JOB 1
Condense the paragraph of the BKDN BKDN Press page that begins "This publishing initiative started in 2015" into a short bulleted list that keeps its main facts.
JOB 2
Answer these questions from the BKDN BKDN Press page:
(a) Who currently runs the press?
(b) How many pages does "Two Ponds" have?
(c) What is the edition size of "Two Ponds"?
JOB 3
Carry on the BKDN BKDN Press page, beginning after its final sentence about rewilding.

BKDN BKDN Press

Bloom’s project is therefore part of a growing trend in environmental thought that seeks to ground environmental action in a commitment to contemplative practice, a discipline of attention to the natural world, even as we are witnessing its degradation. It is not just a way of thinking about things, but a shift to our way of perceiving that must be consciously and painstakingly cultivated.

Samantha Clark, review of “Petro-Subjectivity” for EcoArtScotland

This publishing initiative started in 2015 as a joint effort, between Brett Bloom and Nuno Sacramento, to make books, print and digital, that address climate breakdown from an emergent sensibility we see coming from all over the planet. It was convened in conjunction with an 11-day camp co-organized at the Scottish Sculpture Workshop.

The press is currently run by Bloom. It publishes workbooks, essays, and commissions books by other writers.



Stories from the Petroleum Space-Time Continuum: Two Ponds

Two Ponds

By: Brett Bloom
Publisher: Fort Wayne, IN: BKDN BKDN Press, 2020
Pages: 24
Dimensions: 5.5” x 8.5”
Cover: paperback
Binding: staple bound
Process: offset
Color: full color cover; b&w throughout
Edition Size: 300
ISBN: N/A

This publication investigates the degrees to which the use of fossil fuel has fundamentally structured the built environment and how humans experience space and time. Disentangling these conditions takes generations; rewilding is a necessary skill for everyone to develop.

INFORMATION SHOWN

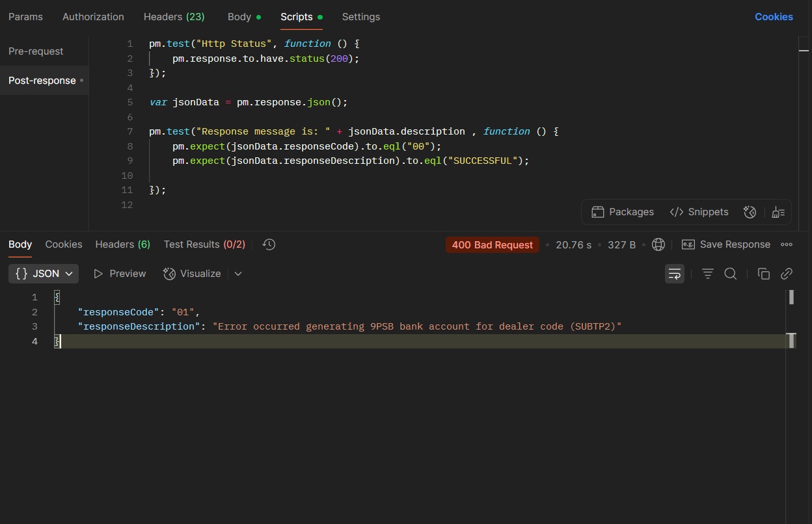Screen dimensions: 812x524
Task: Open the JSON format dropdown
Action: [x=44, y=274]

EXERCISE ANSWER 1
- Started in 2015 by Brett Bloom and Nuno Sacramento as a joint effort
- Makes print and digital books that address climate breakdown from an emergent sensibility seen all over the planet
- Convened alongside an 11-day camp co-organized at the Scottish Sculpture Workshop

EXERCISE ANSWER 2
(a) Brett Bloom
(b) 24
(c) 300

EXERCISE ANSWER 3
I use the term petro-subjectivity to describe the impacts of fossil fuel use on your sense of self and the world around you. I investigate how petro-subjectivity forms. This helps me think through the long term culture people need to shift from experiencing the world through fossil fuel induced relationships. Petro-subjectivity comes from somewhere and some-process. You can locate and analyze numerous examples in daily situations. Petro-subjectivity emerges from fossil-fuel-induced spatial and temporal relationships that shape the metaphorical structures governing your neural pathways. These conditions often prevent you from having a directly embodied sense of where you are. The term I have been using for this place where petro-subjectivity is produced is the Petroleum Space-Time Continuum (PSTC). It is not an actual place, rather a set of interrelations that filter reality when you are experiencing any given place. They repeat everywhere given the systemic use of fossil fuels. They are so powerful that they are present even when you are not using oil or experiencing conditions directly produced by fossil fuel.

From the introduction

Reclaim Your Sh*t! Water. Beyond Value.

Reclaim Your Sh*t!

By: Sarah Poppy Jackson
Publisher: Auburn, IN: BKDN BKDN Press, 2019
Pages: 44
Dimensions: 5.125” x 7.5”
Cover: paperback
Binding: staple bound
Process: Risograph
Color: three color
Edition Size: 900
ISBN: 978-164713643-7

Why do we defecate in drinking water? Sarah Poppy Jackson has pondered this question for many years.

Have you ever considered that we use drinking water in our toilets? In these times of climate breakdown, ecological degradation, social stress, and resource scarcity, isn’t it time this changed?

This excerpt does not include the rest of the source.